For the better part of this article we have been talking about what NVIDIA has done to increase performance in DX11 and attain that ever elusive “geometric realism”. Meanwhile, it is important to remember that ROP and Texture Unit performance also plays a huge roll in past, present and future games. There are several very popular current games such as Crysis and Left 4 Deal that take advantage of highly detailed textures while ROP performance is critical for performance scaling when anti-aliasing is enabled.


ROP Performance Details

Even though the GF100 architecture does feature significantly more ROPs than the GT200 (48 versus 32), NVIDIA did much more with these units than just add more of them to the die. Each of the six groups of eight ROPs is serviced by a single dedicated 64-bit memory controller for increased efficiency, but unlike other architectures the ROPs don’t have a dedicated cache. Rather, they make use of the shared 768KB of on-die L2 cache and can each output a 32-bit integer pixel per clock, an FP16 pixel over two clocks, or an FP32 pixel over four clocks. In plain English, this means the ROPs are far more flexible than those found on the GT200 architecture.


This new and improved ROP layout and design means a drastic increase in AA performance as you can see in the slide above. Where the GT200 architecture experienced a 60% drop in performance when going from 4x to 8x AA, the GF100 shows a mere 24% fallout. This minimal drop can also be chalked up to improved framebuffer efficiency as well.

With the GF100, it seems that we can expect to play games with extreme IQ settings enabled without having to worry about framerates tanking.


Texture Unit Performance Details

At the beginning of this article we mentioned that the GF100 architecture actually has less texture units than the GT200 (64 versus 80) which when taken at face value does seem concerning but there’s more to these GF100 texture units than what first meets the eye.

First of all, let’s refresh our memory about the GT200 texture unit layout and its specifications. Basically, the older architecture had multiple SMs sharing one texture unit which caused a data bottleneck when more than one made a request at the same time. In addition, the speed of the texture units was directly tied to the core clock.
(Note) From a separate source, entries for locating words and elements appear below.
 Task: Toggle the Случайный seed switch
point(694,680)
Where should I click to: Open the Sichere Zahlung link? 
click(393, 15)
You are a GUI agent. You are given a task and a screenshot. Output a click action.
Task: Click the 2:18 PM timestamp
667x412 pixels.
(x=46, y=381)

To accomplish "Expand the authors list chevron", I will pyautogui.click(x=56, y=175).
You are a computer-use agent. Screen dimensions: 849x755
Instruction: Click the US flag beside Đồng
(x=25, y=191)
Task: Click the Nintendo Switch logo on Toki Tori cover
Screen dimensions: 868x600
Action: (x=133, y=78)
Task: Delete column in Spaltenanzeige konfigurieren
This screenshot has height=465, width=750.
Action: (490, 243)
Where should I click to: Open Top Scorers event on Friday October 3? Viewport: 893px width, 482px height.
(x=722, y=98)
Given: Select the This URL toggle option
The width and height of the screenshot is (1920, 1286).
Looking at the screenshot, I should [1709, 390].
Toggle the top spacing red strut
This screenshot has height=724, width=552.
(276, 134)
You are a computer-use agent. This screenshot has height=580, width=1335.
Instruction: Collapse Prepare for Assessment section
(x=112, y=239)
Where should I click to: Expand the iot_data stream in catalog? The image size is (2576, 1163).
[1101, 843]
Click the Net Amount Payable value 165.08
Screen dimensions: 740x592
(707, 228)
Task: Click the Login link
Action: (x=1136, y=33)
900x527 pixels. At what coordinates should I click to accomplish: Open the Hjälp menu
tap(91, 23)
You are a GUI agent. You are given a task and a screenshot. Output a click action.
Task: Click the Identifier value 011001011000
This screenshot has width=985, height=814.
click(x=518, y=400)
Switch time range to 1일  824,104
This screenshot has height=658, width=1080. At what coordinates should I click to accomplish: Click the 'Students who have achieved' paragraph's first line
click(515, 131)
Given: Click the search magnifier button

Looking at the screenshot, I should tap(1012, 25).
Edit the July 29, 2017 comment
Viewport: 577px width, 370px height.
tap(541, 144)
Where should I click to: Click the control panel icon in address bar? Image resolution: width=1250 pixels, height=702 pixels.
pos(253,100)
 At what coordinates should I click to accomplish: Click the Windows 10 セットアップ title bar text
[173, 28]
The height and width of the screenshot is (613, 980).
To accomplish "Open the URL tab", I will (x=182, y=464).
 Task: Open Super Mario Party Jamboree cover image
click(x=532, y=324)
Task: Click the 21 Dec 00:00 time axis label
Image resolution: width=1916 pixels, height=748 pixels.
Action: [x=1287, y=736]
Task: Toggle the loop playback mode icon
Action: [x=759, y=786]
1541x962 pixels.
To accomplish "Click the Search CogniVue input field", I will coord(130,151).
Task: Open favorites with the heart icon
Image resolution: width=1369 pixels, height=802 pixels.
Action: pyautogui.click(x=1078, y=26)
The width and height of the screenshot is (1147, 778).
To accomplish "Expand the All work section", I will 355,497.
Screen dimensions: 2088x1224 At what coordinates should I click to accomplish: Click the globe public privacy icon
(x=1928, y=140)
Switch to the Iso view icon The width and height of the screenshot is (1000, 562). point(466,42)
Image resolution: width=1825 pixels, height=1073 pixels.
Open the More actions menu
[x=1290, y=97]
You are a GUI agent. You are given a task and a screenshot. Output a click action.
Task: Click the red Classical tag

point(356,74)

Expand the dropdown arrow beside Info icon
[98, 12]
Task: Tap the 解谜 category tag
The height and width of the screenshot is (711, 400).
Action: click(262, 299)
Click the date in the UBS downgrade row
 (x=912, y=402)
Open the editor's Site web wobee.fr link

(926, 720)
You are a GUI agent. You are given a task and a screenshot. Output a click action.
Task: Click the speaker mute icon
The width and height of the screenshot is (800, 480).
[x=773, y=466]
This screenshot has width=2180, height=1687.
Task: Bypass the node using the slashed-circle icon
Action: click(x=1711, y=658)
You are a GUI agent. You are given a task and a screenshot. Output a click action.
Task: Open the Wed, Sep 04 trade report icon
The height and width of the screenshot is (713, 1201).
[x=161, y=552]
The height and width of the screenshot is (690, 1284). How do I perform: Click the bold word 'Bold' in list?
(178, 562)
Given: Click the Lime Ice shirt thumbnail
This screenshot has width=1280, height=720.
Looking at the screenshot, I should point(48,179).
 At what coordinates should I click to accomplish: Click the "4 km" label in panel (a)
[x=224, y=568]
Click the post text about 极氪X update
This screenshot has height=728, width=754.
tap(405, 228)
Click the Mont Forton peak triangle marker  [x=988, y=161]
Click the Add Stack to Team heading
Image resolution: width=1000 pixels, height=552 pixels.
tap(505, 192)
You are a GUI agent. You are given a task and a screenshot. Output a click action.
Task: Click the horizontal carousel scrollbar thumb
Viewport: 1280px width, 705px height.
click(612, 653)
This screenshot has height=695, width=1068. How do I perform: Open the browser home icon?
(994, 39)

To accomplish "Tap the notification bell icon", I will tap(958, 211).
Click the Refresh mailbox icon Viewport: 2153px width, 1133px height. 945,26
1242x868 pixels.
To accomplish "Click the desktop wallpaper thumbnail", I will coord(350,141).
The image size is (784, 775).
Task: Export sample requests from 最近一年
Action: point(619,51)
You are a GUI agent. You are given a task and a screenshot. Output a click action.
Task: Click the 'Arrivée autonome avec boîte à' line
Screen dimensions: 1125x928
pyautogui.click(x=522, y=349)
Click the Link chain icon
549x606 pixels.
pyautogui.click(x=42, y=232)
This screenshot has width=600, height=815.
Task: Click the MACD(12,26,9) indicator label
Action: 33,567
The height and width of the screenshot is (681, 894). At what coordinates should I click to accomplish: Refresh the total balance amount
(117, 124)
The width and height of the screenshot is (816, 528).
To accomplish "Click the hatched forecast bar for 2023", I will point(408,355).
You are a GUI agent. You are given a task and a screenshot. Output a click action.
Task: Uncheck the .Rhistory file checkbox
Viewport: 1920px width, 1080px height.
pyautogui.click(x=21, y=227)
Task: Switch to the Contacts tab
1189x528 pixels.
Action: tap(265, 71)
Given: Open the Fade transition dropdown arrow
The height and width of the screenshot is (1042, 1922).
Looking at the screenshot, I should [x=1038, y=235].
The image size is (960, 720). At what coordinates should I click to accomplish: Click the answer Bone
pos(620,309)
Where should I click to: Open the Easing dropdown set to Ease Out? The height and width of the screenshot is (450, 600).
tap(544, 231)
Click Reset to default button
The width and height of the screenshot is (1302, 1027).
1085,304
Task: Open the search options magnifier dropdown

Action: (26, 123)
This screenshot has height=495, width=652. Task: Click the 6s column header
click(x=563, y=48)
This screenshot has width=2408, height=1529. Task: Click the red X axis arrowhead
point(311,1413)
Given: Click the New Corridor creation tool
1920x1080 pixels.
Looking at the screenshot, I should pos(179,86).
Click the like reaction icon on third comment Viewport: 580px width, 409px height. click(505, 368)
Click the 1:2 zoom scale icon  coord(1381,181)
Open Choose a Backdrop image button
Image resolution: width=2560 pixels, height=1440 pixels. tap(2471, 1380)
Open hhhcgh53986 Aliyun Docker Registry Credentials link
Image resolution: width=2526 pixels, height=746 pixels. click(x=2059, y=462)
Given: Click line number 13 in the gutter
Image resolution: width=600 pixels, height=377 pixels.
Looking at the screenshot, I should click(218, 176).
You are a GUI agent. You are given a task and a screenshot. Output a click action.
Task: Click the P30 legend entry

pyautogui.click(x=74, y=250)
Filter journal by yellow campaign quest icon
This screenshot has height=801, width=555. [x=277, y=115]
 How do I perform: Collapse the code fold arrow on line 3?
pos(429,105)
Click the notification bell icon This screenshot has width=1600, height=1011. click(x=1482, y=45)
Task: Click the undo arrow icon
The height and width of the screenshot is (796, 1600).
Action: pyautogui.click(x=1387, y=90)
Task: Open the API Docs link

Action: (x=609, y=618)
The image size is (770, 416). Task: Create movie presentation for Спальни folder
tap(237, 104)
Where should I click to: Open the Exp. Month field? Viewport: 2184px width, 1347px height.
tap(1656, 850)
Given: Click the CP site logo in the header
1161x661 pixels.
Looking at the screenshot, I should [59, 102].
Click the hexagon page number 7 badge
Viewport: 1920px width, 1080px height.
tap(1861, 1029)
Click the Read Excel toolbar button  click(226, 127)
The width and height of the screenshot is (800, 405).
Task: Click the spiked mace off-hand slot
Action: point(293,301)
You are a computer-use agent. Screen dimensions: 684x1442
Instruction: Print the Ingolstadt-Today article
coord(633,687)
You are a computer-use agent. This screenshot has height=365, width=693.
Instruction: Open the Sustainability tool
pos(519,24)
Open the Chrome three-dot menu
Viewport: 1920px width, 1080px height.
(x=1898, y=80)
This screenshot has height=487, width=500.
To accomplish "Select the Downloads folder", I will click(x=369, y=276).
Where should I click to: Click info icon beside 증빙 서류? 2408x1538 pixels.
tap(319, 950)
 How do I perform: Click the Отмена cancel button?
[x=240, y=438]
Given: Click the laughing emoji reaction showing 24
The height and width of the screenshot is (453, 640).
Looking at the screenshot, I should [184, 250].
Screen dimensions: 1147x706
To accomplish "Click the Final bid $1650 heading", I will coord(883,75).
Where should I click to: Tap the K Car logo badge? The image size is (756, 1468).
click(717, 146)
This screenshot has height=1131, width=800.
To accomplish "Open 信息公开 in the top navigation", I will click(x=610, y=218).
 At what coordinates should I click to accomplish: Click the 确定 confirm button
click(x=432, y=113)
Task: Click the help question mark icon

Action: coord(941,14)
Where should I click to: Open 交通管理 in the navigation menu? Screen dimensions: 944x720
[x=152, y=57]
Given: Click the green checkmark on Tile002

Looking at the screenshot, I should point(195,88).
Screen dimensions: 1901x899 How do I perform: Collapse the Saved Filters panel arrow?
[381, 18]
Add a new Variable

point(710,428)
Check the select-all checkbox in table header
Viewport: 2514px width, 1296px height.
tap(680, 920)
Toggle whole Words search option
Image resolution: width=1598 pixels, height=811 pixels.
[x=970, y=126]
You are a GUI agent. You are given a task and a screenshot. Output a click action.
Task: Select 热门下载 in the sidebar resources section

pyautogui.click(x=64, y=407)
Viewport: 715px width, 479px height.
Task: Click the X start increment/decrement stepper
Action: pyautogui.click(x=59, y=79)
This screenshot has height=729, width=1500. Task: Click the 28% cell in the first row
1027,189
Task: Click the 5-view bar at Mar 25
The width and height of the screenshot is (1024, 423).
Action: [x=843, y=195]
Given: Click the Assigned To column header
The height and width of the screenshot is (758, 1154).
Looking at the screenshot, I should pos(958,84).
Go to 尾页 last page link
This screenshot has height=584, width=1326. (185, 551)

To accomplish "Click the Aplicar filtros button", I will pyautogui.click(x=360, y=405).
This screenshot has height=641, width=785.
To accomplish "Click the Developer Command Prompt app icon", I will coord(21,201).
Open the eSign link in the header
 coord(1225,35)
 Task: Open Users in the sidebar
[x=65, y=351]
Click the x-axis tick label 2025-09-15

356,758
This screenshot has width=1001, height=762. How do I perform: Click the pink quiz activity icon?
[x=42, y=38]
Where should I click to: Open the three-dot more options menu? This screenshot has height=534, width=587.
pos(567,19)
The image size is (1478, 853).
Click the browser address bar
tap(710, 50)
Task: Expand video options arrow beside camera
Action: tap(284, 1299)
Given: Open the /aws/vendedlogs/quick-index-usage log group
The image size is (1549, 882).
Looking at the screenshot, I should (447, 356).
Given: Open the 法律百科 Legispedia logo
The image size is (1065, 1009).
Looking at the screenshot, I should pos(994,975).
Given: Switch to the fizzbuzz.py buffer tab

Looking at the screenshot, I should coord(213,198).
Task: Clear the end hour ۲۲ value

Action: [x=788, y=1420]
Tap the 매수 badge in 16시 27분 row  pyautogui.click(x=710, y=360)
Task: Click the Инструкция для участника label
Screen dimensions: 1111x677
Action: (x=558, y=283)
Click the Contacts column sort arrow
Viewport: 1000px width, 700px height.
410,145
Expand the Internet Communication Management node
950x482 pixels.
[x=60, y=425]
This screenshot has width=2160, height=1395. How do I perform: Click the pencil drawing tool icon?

All of these points made the texture units on the GT200 perform quite well but they went about their jobs inefficiently.

With the GF100 architecture on the other hand, each SM has its own texture unit so multiple SMs don’t have to compete for the same texture cache. In addition, these new units run asynchronously to the core clock speed and are actually designed to run significantly faster than the core itself. This means a fair amount of scalability within the way the GF100 addresses textures. Additionally, the GF100’s texture units also include total support for DirectX 11’s BC6H and BC7 texture compression formats which are supposed to reduce the memory footprint of HDR textures and render targets.


What NVIDIA has set about to accomplish is the use of less texture units but increased per-unit performance in high texture situations. As such, even with less texture units, the GF100 is able to run circles around the GT200 in terms of high-level texture performance which bears out to a 60% increase in texture-only framerates for certain games.